WORK INSTRUCTIONS:
Rewrite the lines from the line with "Image resolution: width=1568" to the line with "click(336, 440)", putting "toggle" in place of "checkbox" and leaving everything else as it is.

DATASET CONTENT:

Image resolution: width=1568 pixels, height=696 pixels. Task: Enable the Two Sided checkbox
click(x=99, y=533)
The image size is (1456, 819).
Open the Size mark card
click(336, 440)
...
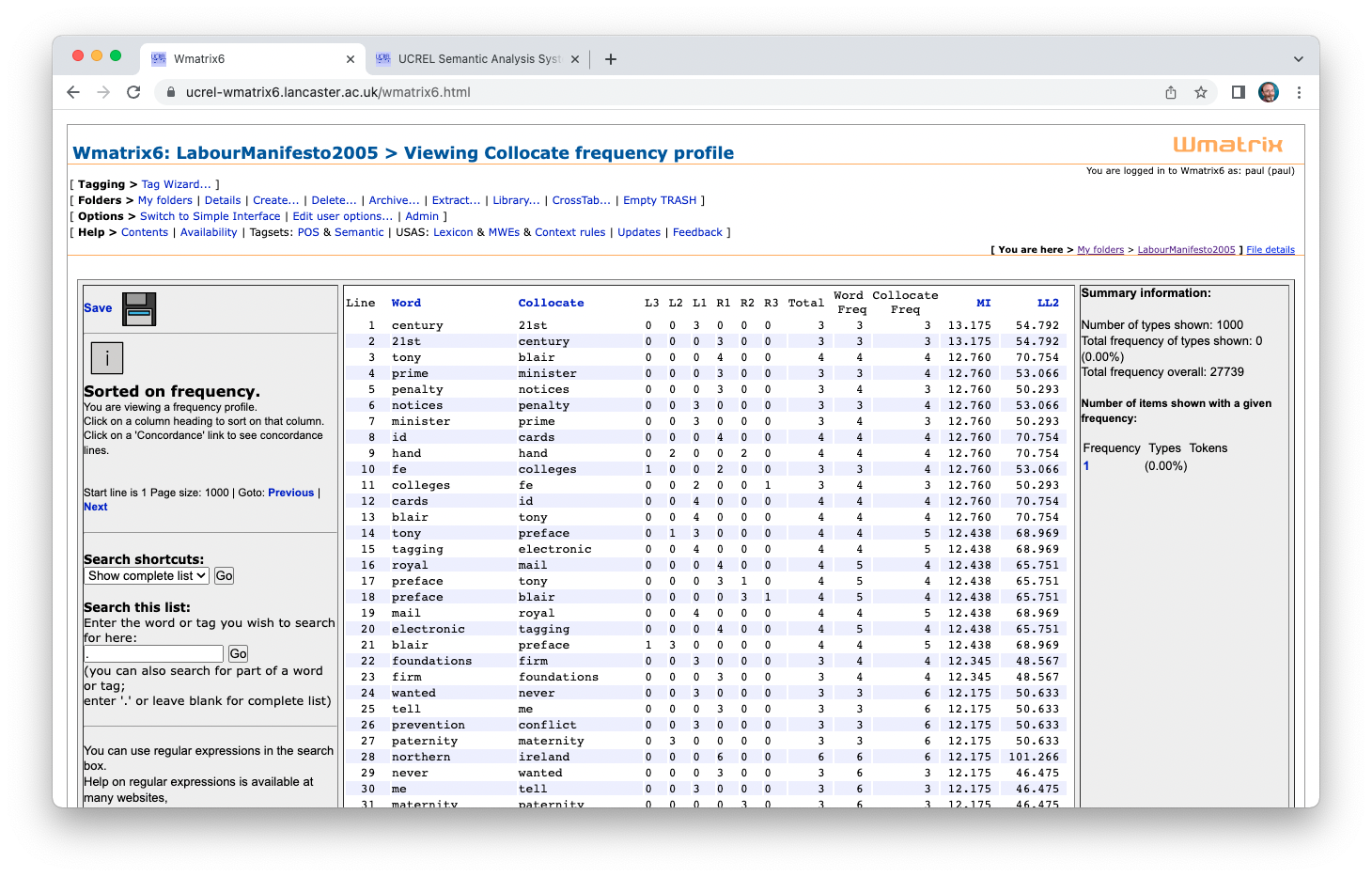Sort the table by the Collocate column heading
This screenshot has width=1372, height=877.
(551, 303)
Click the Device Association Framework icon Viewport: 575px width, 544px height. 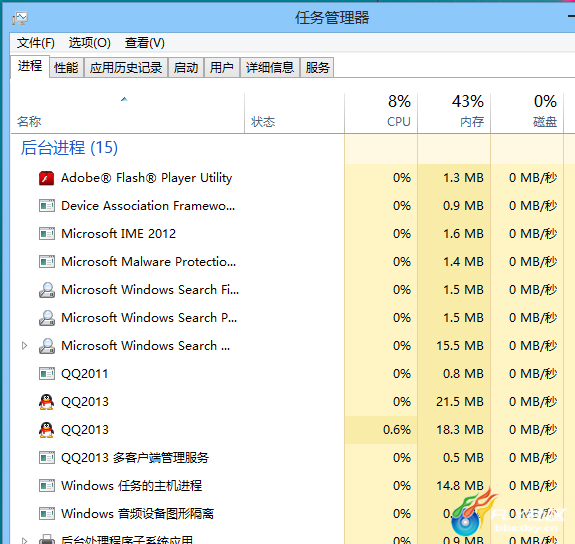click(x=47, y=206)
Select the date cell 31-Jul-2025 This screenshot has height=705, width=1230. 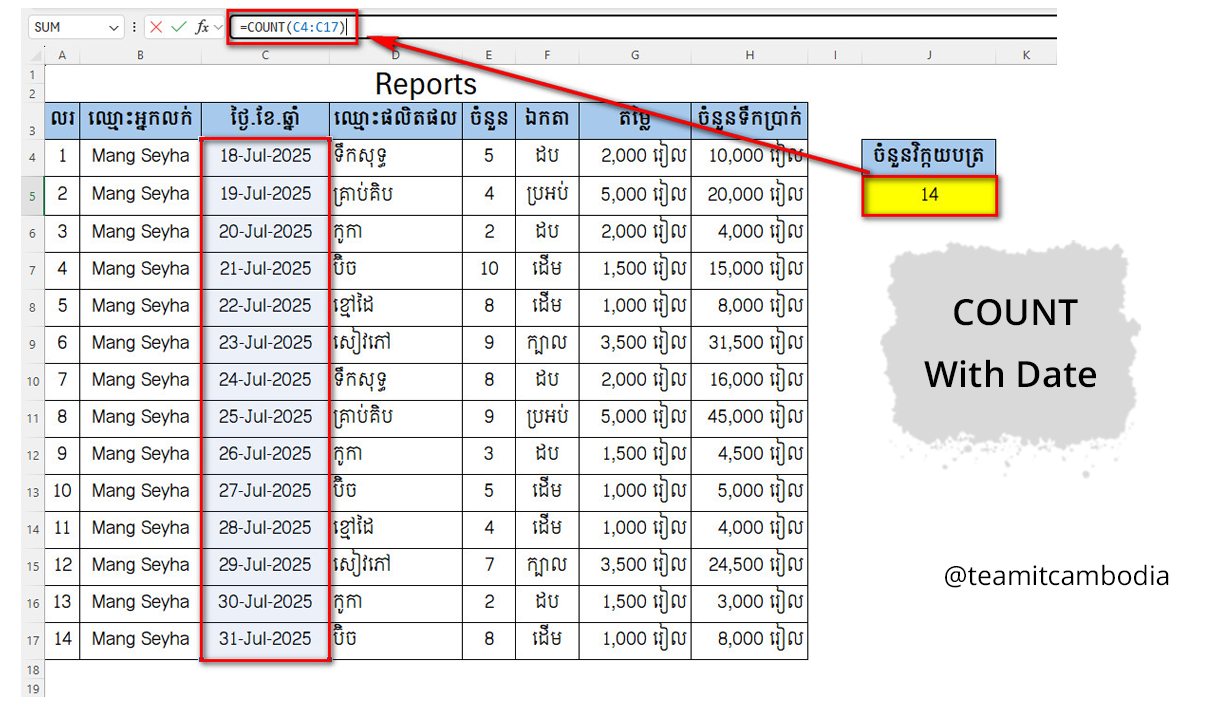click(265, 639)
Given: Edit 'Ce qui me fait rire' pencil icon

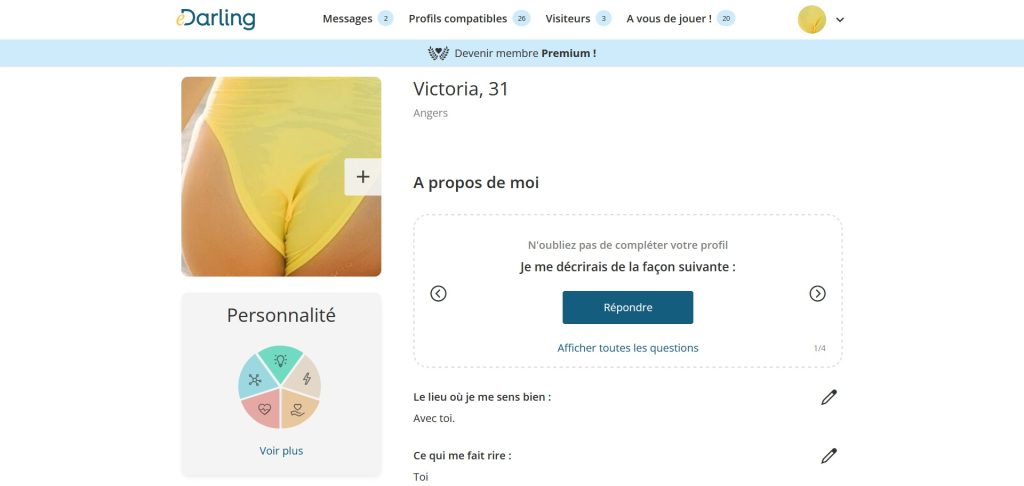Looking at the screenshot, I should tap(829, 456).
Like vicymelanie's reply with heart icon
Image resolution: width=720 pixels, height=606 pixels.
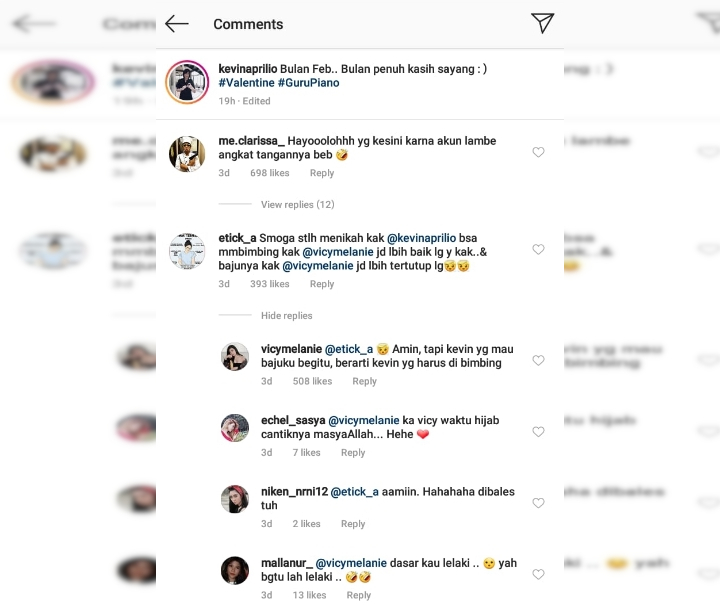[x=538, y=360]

COMPLETED TASK:
Image resolution: width=1568 pixels, height=696 pixels. Task: Enable the Two Sided toggle
click(x=99, y=533)
The image size is (1456, 819).
Open the Size mark card
click(336, 440)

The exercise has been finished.